I didn't have babies until I was 37. I wasn't sure I wanted them but I did fall for the fertility-nagging-concern-trolling that is current in the mainstream misogynist media - I believed that by delaying I might be nixing my chances altogether, and I would not have, if I had thought that having children was the number one priority in my life.
Had I thought that, I would have taken steps to have them sooner, and would effectively have killed my career, as a variety of factors kind of stalled it in my late twenties to mid thirties, and it was only hard graft and consistent determination over a crucial few years, where some opportunities came up and I threw myself at them with everything I had, that set it on an even keel. By the time I had my first baby at 37 I was in a permanent job with maternity rights and a salary that put me well in the black after childcare. This was my absolute first time in my life that I was in this position.
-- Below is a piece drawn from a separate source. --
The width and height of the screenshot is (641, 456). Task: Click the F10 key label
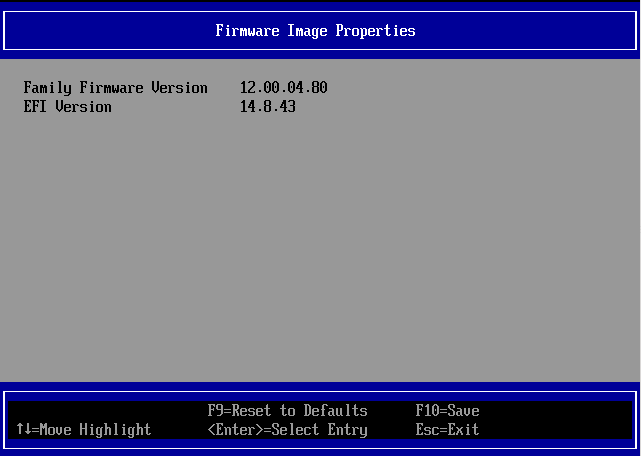[x=427, y=411]
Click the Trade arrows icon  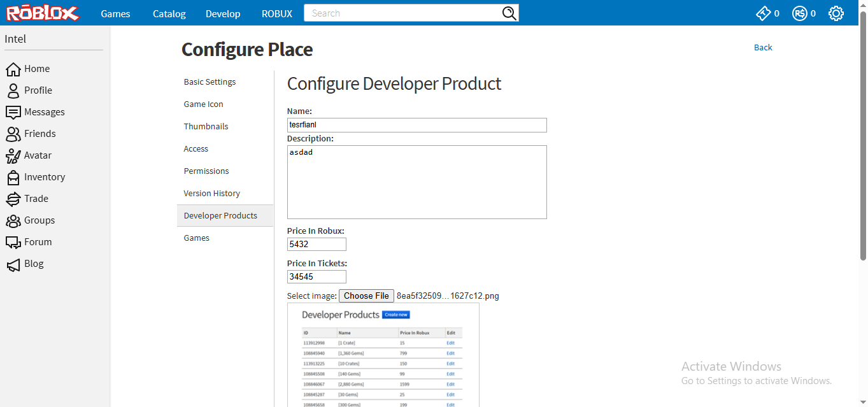(13, 199)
If I had had children in my late twenties or early thirties I would be financially dependent on a man (actually some shit man, given who either the fathers would have been) and / or the state, and in a bit of a hole about getting a career started again. I can see how it happens and it really sucks.
and we have to be careful not to blame individual women for this. it is systemic.
I haven't read "Lean In" but I really don't think I want to. having read the intro (kindle sample) and several reviews and the odd discussion of it on here, I think I would find it an extremely annoying book, because its argument seems to be to accept a lower reward:labour ratio if you are a woman. Its thesis appears to be that if you are a woman, things are stacked against you and therefore you must work harder and be cleverer. This is absolutely wrong. It totally shits on those who have no more to give.
I come at this very much from the angle of a person with medium to low stamina. I accept that some top jobs demand the utmost stamina, I know that some people in law etc get used to working 17 or 18 hour days sometimes for long stretches, and I will never be one of those people and can't expect to be paid as such. BUT I do resent the implication that everyone could, that energy is infinite, that the answer, as Boxer thought, is "I will work harder". look what happened to him.
I am at a really difficult time in my life with competing demands and no support, including or especially at home (although I theoretically have a partner) and I could cry at the disparity between what I can see could be done, by me, and what I can do.